[STUDY MATERIAL — start]

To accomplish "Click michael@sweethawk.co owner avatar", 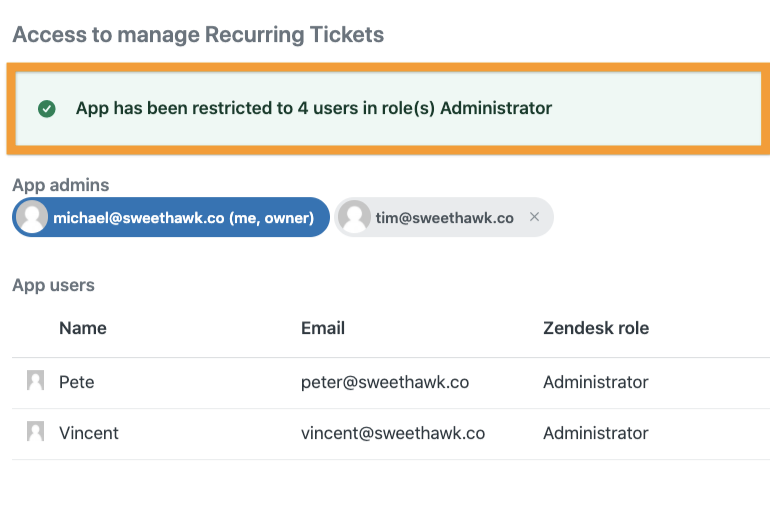I will coord(32,217).
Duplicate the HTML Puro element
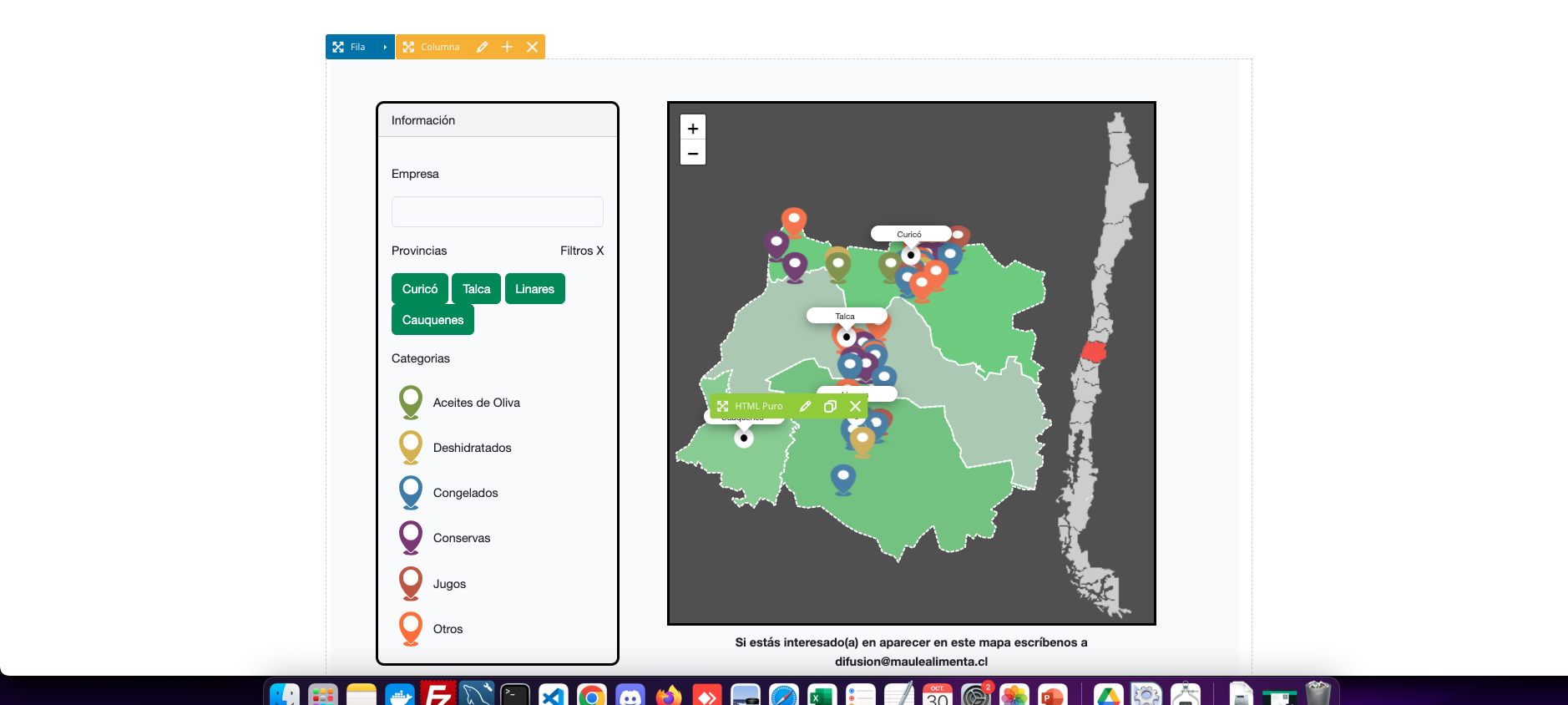The height and width of the screenshot is (705, 1568). click(x=830, y=406)
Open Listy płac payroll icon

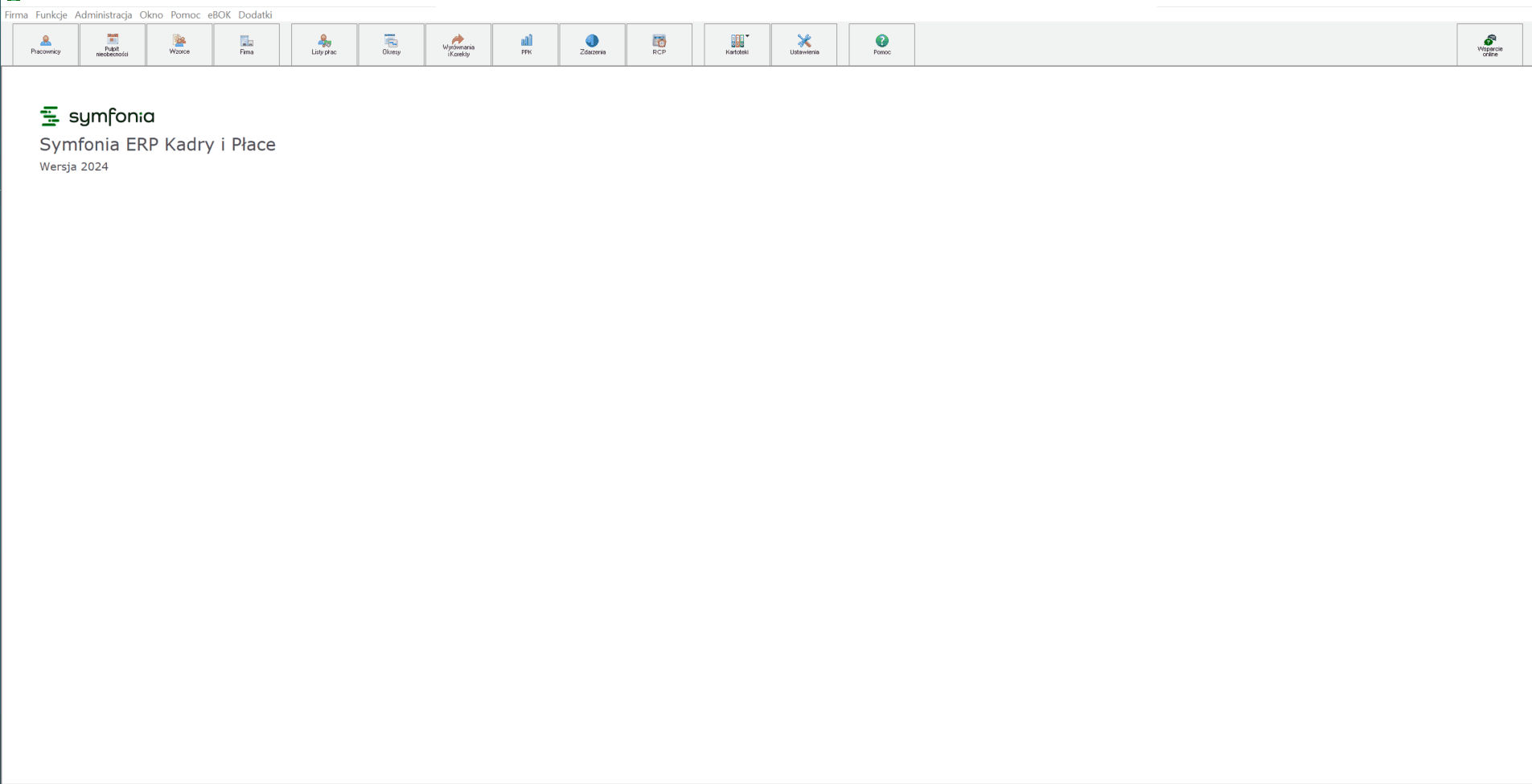coord(324,44)
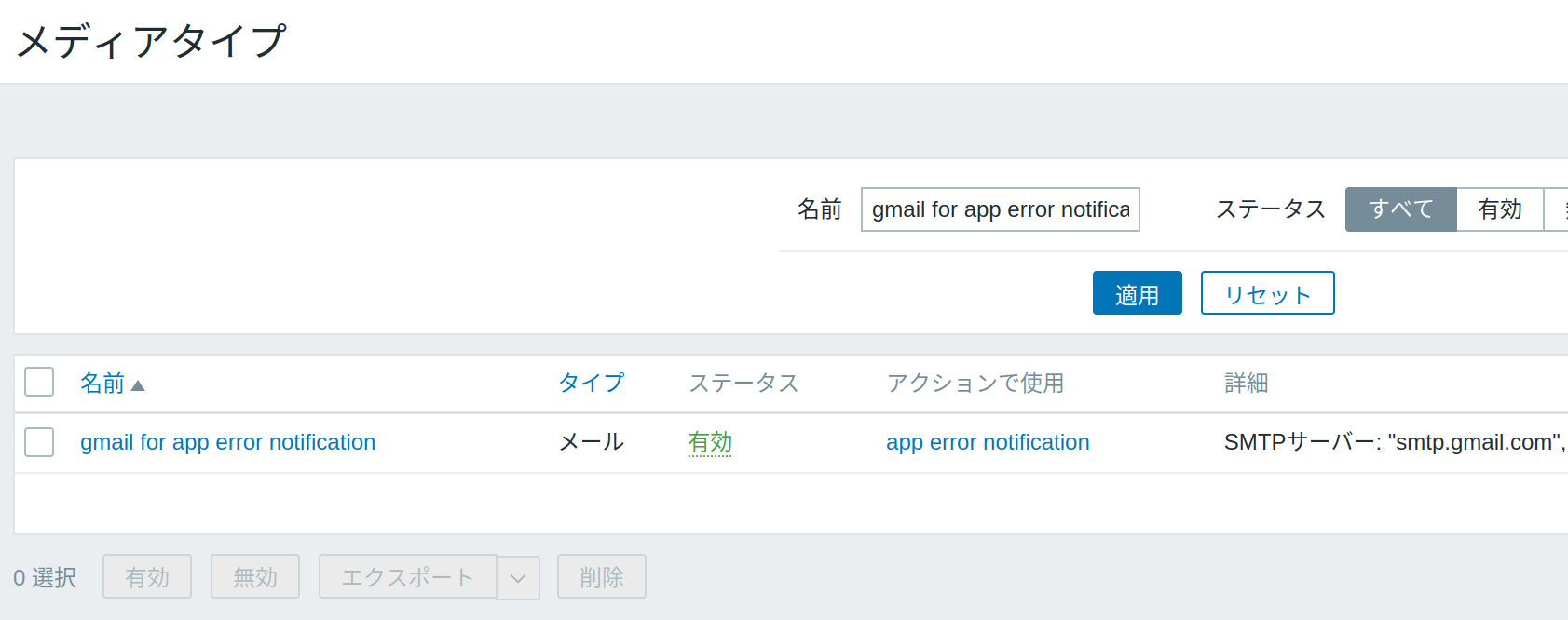Click into the 名前 filter text field
Viewport: 1568px width, 620px height.
1000,209

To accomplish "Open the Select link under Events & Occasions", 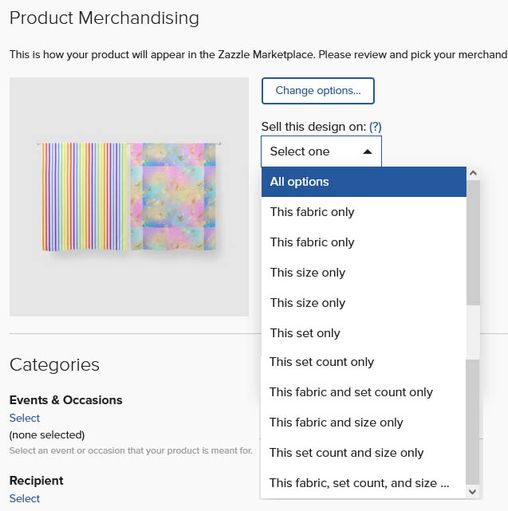I will pyautogui.click(x=25, y=418).
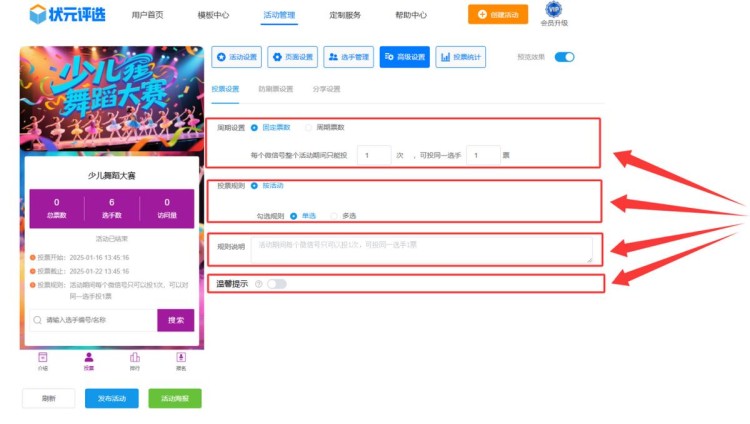Select the 周期票数 radio option
This screenshot has width=750, height=424.
coord(325,128)
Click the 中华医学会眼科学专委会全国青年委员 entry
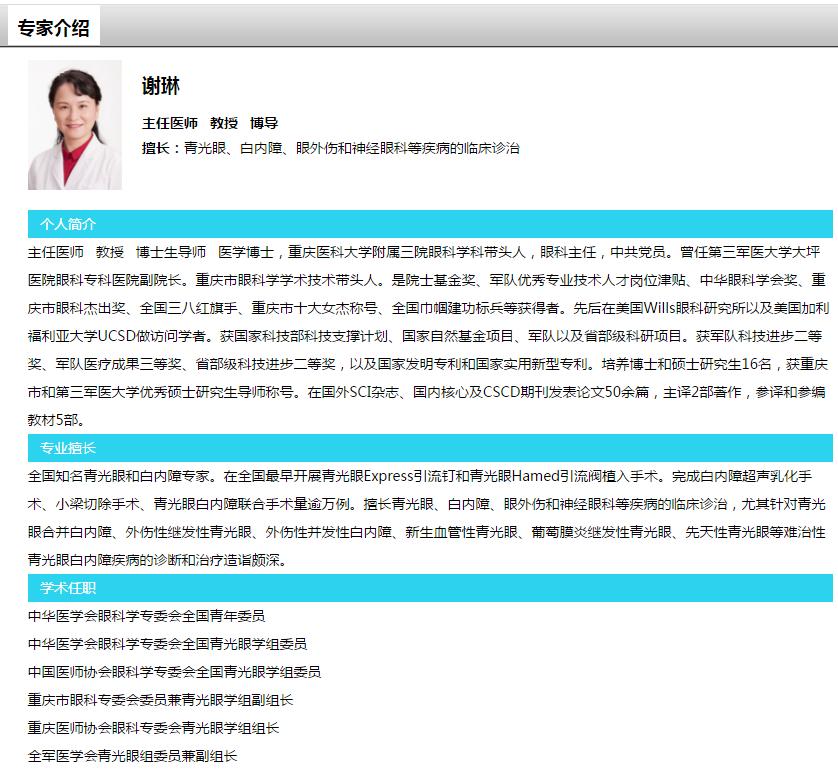The image size is (838, 782). [x=146, y=616]
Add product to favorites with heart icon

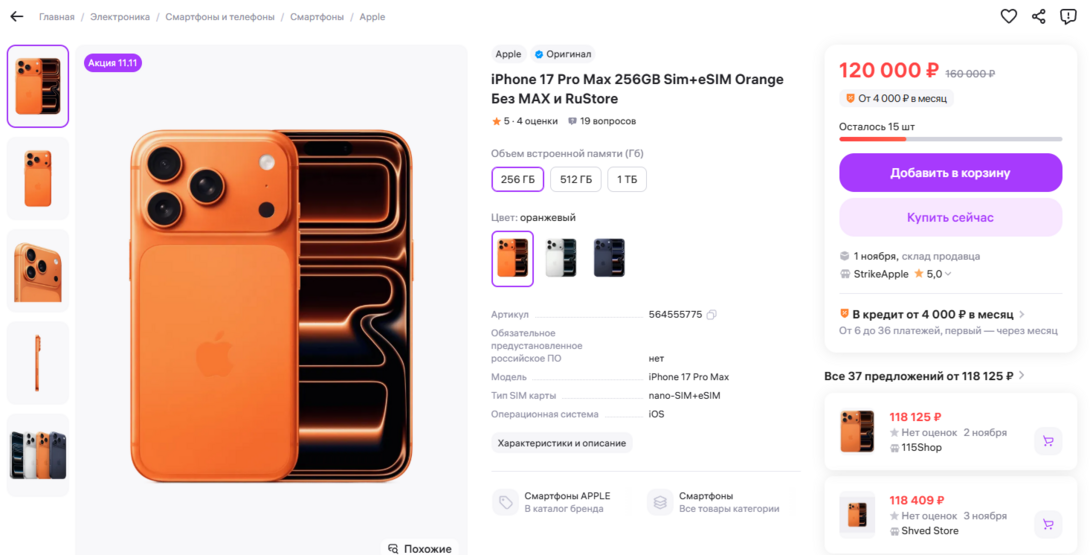(x=1008, y=16)
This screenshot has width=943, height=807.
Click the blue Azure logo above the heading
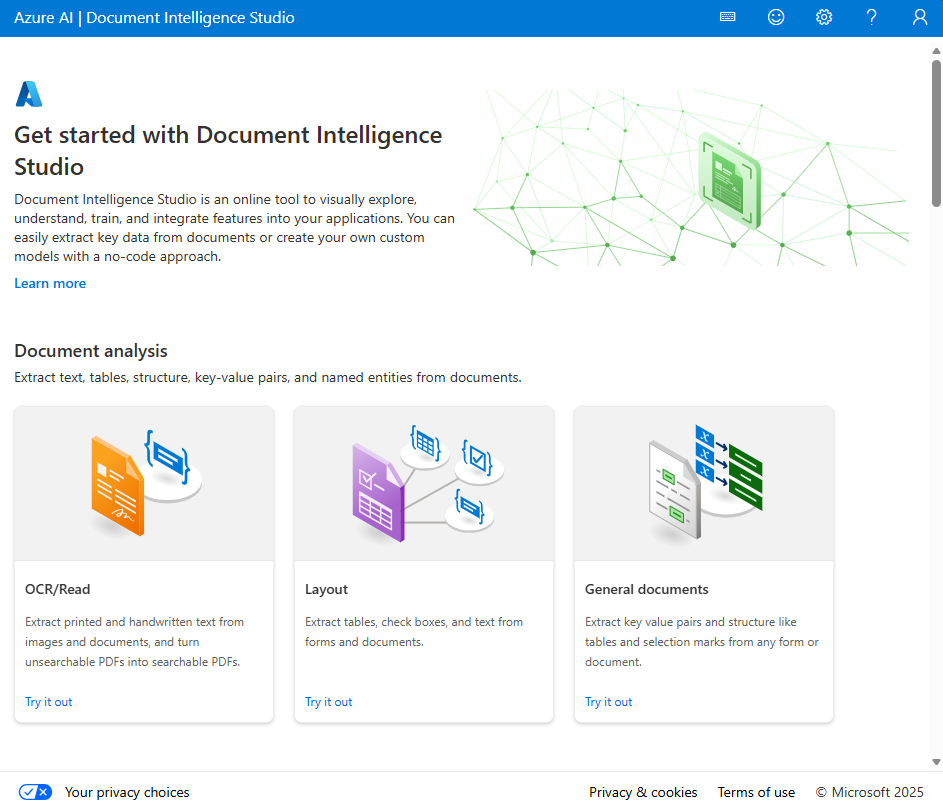point(29,93)
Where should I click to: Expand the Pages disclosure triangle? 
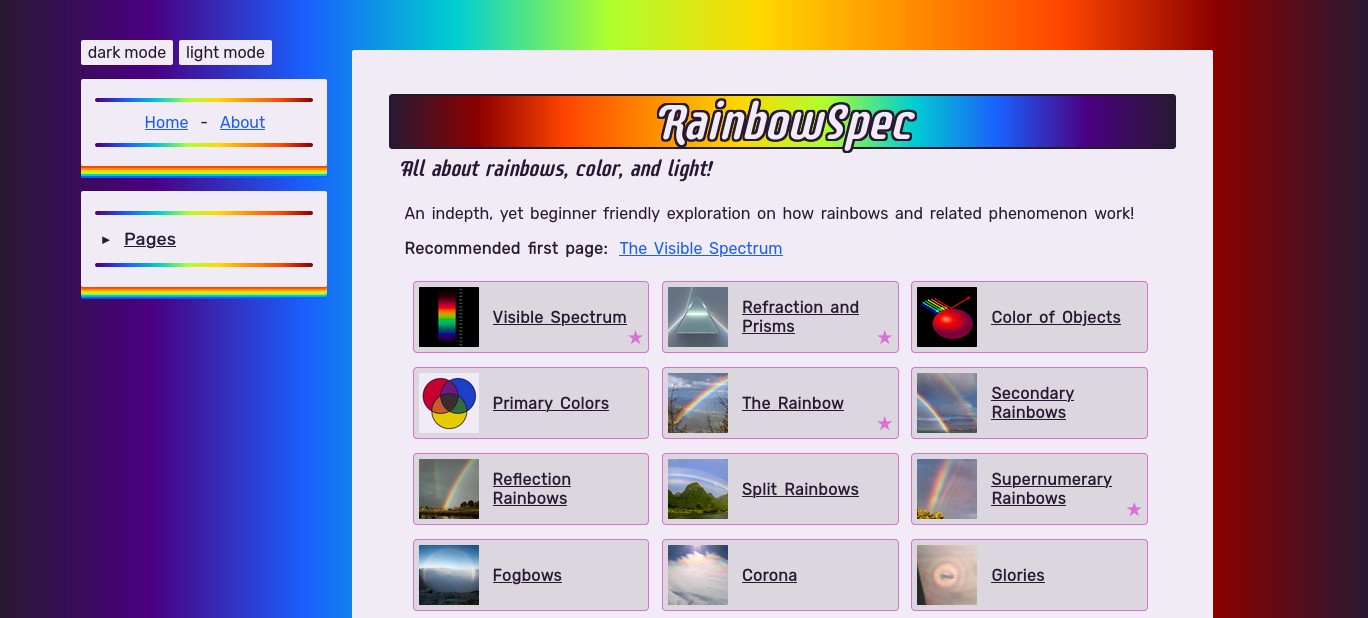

[STUDY MATERIAL — finish]

EXERCISE:
Starting at the line that contains "Click the blue Azure logo above the heading", reproduce every line through the last one in the records exactly, and omit all pictures.

EXERCISE SOLUTION:
Click the blue Azure logo above the heading
point(29,93)
Where should I click to: Expand the Pages disclosure triangle? 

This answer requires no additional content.